Whenever I see a corporation making press releases using the formula: "[corp name], a leader in [technology type]" I think of Caldera, subsequently renamed to "The SCO Group Inc". It was not a leader, except in how to go out of business through law suits and chapter 11 fees. So sorry I just don't believe those lines.
I like Canon products, just don't respect that sort of press release.


----------



## unfocused (Oct 8, 2015)

davidmurray said:


> ...I like Canon products, just don't respect that sort of press release.



Would you rather do business with a company that is *not* ranked among the best brands?
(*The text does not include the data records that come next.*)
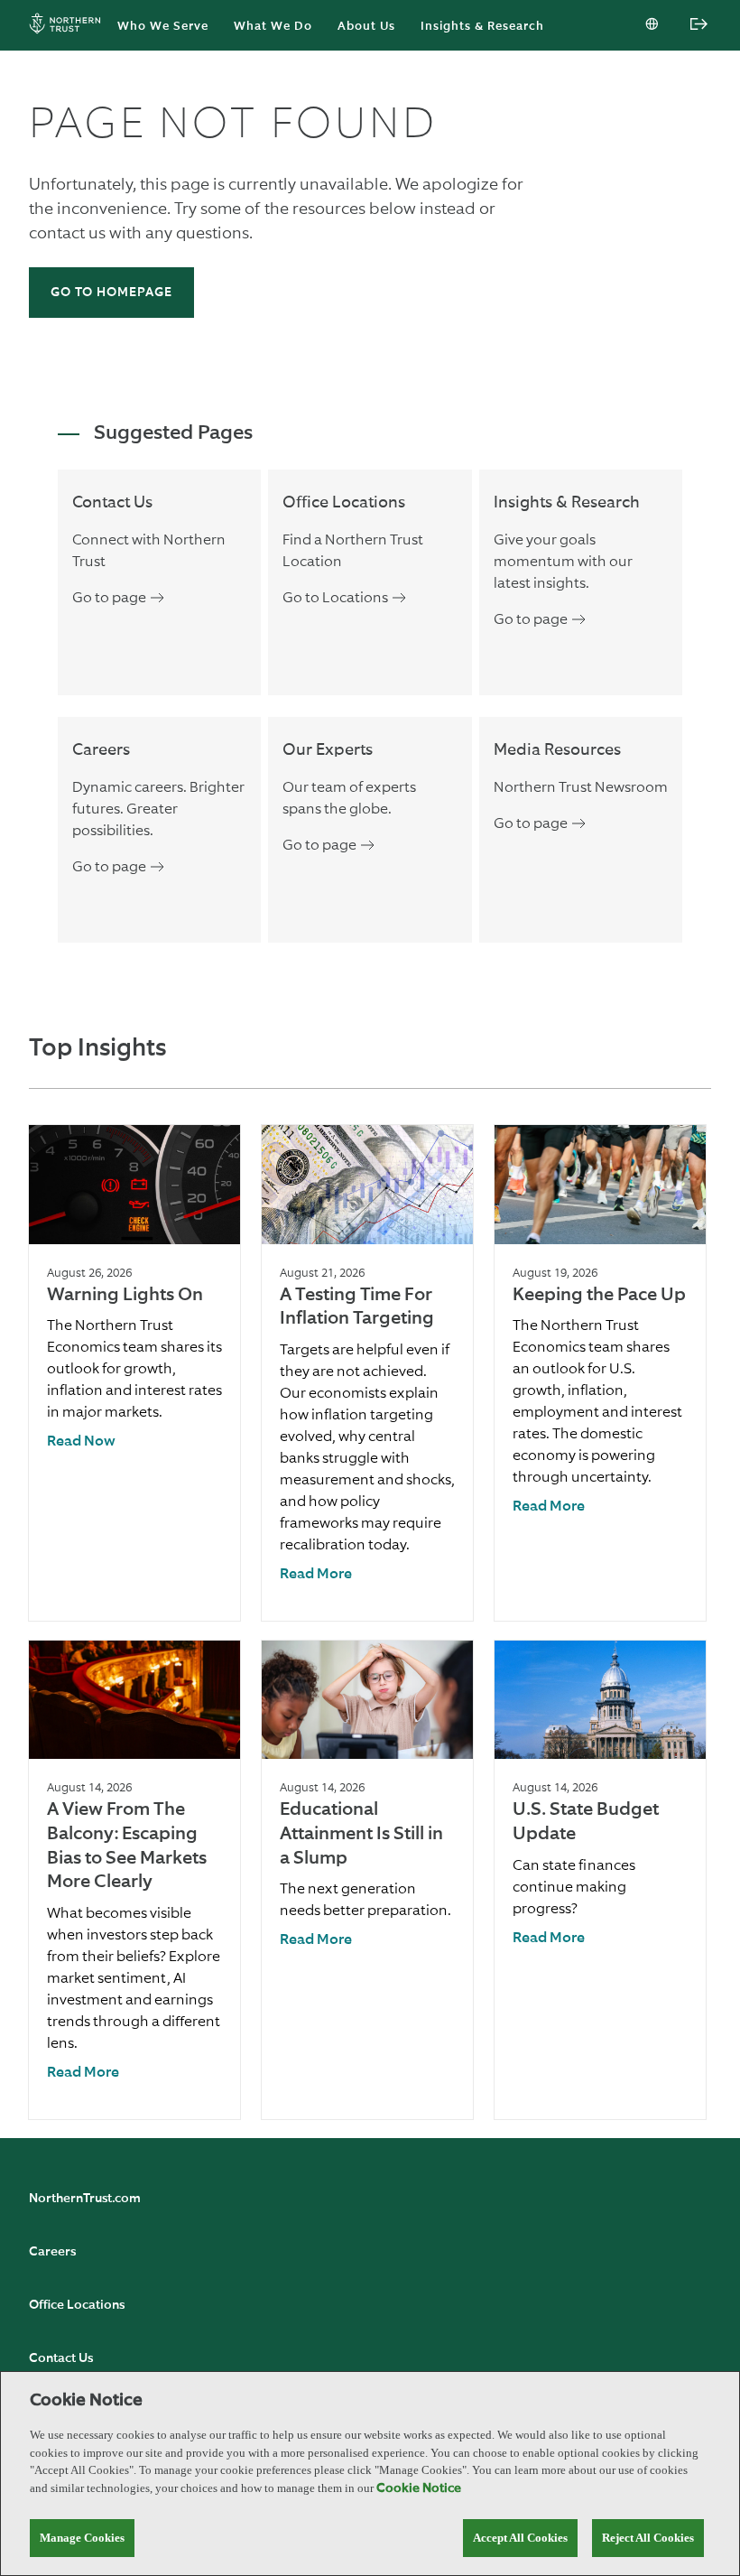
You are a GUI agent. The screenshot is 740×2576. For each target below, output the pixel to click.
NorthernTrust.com (85, 2198)
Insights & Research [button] (482, 27)
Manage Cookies (82, 2537)
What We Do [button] (273, 27)
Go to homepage (111, 292)
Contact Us (61, 2358)
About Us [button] (366, 27)
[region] (370, 2473)
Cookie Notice (418, 2488)
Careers (52, 2252)
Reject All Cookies (648, 2537)
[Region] (653, 25)
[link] (81, 1442)
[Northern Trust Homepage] (69, 26)
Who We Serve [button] (162, 27)
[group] (134, 1373)
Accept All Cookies (520, 2537)
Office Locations (77, 2305)
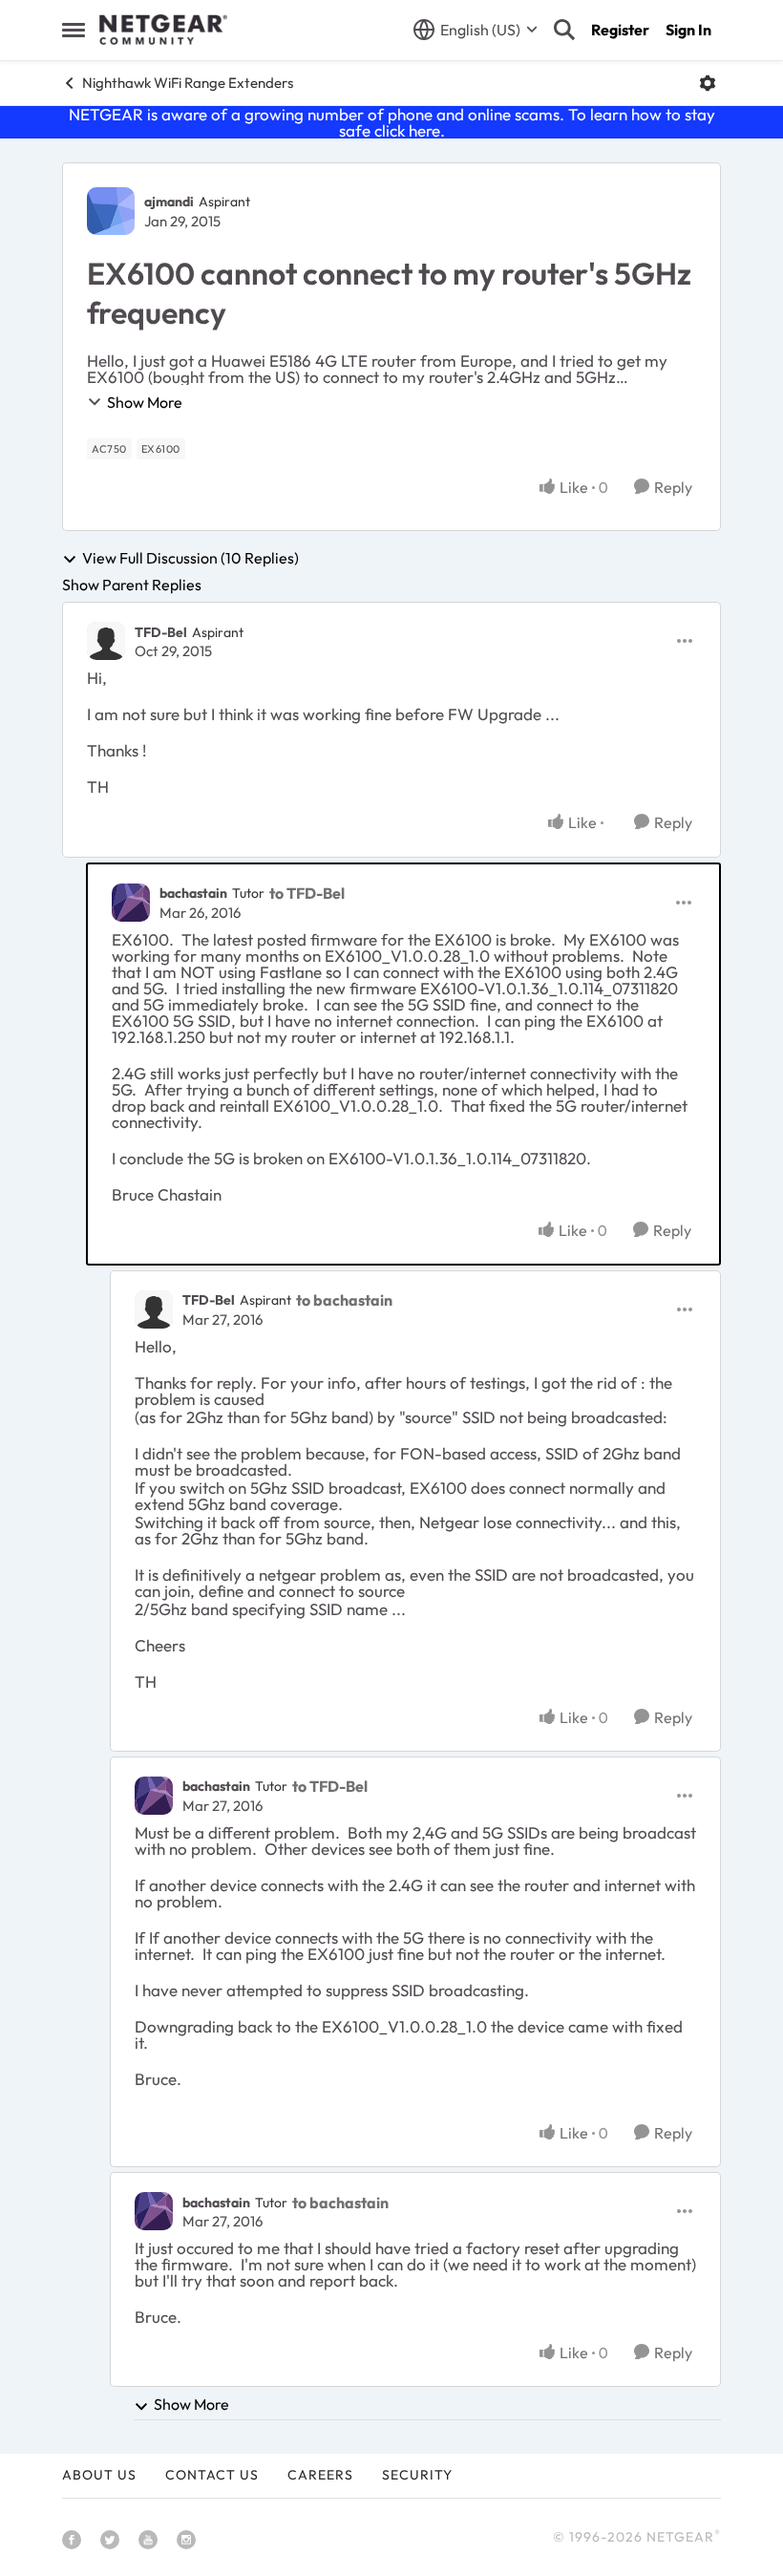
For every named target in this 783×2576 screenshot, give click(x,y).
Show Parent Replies (131, 584)
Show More (144, 402)
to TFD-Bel (307, 893)
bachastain (193, 893)
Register (620, 29)
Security (417, 2474)
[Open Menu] (707, 83)
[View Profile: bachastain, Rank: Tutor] (131, 903)
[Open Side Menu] (74, 29)
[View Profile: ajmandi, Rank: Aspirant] (111, 211)
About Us (99, 2474)
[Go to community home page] (163, 29)
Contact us (212, 2474)
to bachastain (344, 1300)
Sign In (688, 29)
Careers (320, 2474)
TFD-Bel (161, 632)
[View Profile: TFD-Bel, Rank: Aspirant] (106, 641)
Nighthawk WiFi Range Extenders (187, 83)
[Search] (564, 29)
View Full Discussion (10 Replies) (190, 558)
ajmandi (169, 201)
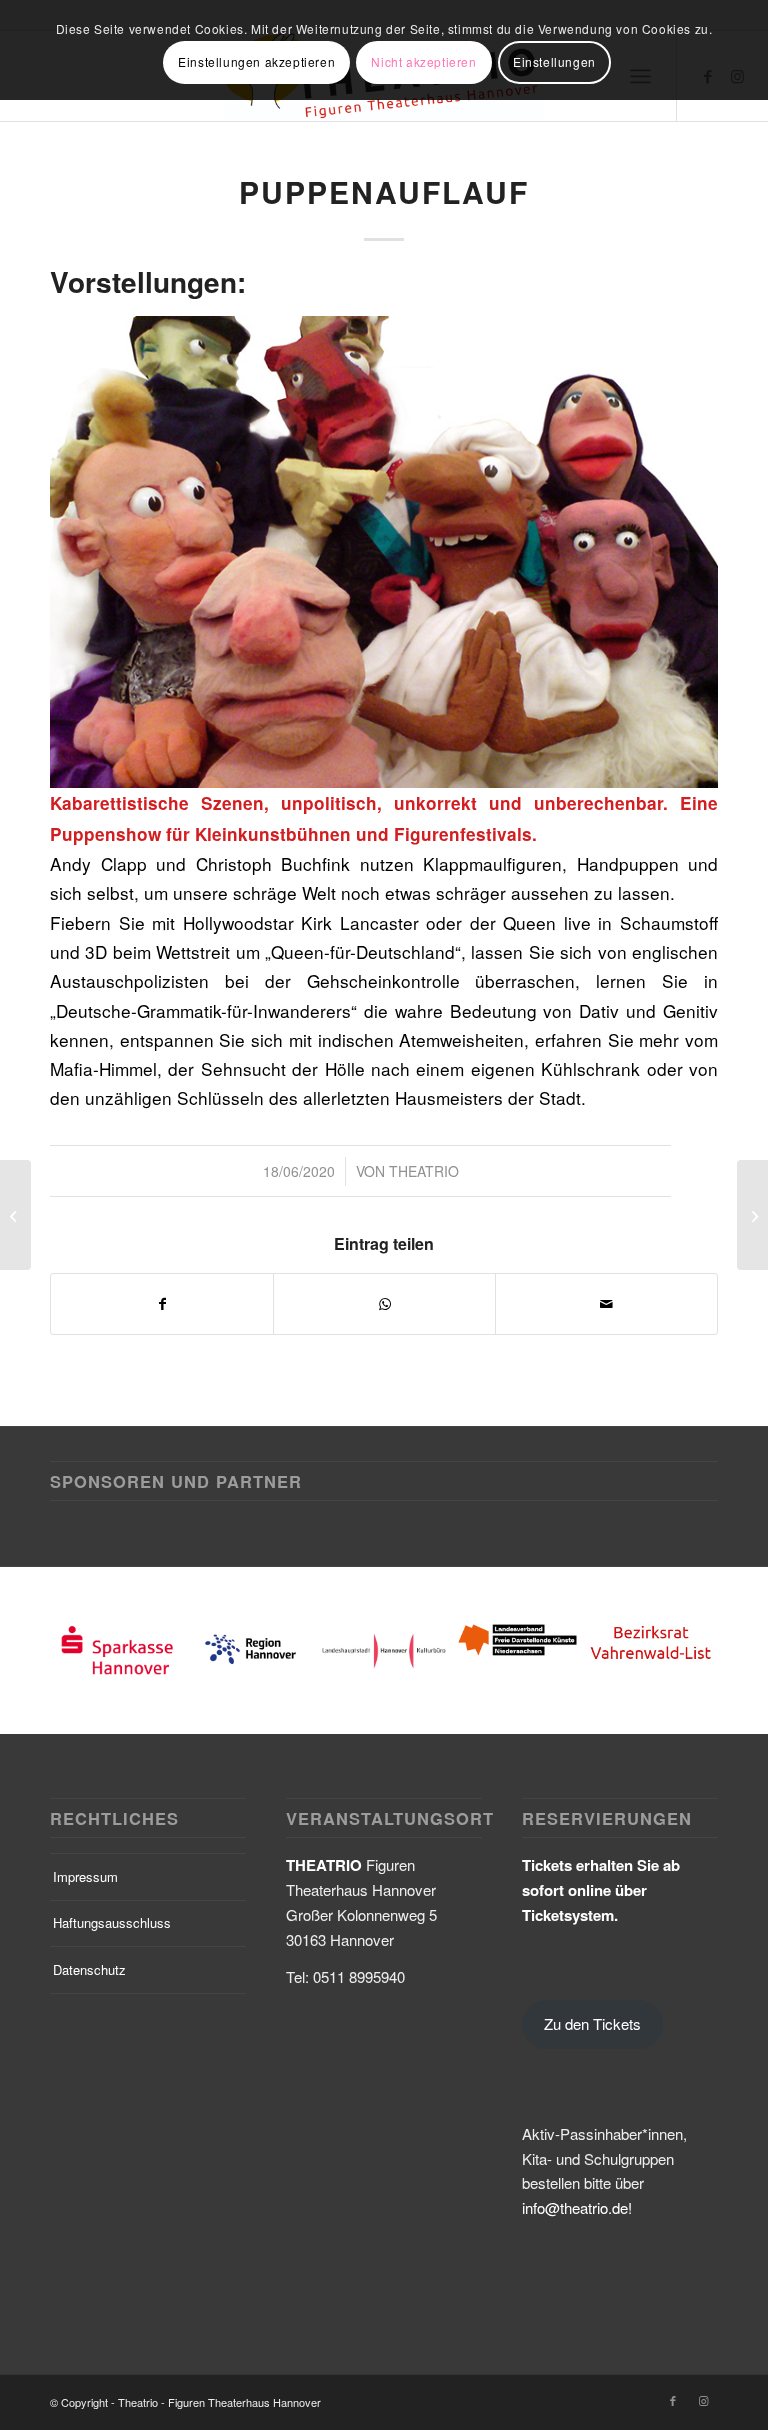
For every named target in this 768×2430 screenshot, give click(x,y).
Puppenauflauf (384, 191)
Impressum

Canon didn't make this up. A third party conducted the survey and compiled the list. Nothing wrong with Canon letting people know about it.


----------



## davidmurray (Oct 9, 2015)

unfocused said:


> davidmurray said:
> 
> 
> > ...I like Canon products, just don't respect that sort of press release.
> ...



I'd rather do business with a reputable company. "The SCO Group" was not a reputable company. Any corporation making unsubstantiated claims about its leadership in a given industry - especially when there is evidence to the contrary - is just making it difficult for people to believe anything else that corporation might publish.
I'm not saying this is the case with Canon. I'm just reacting to the "...a leader in..." propaganda.


----------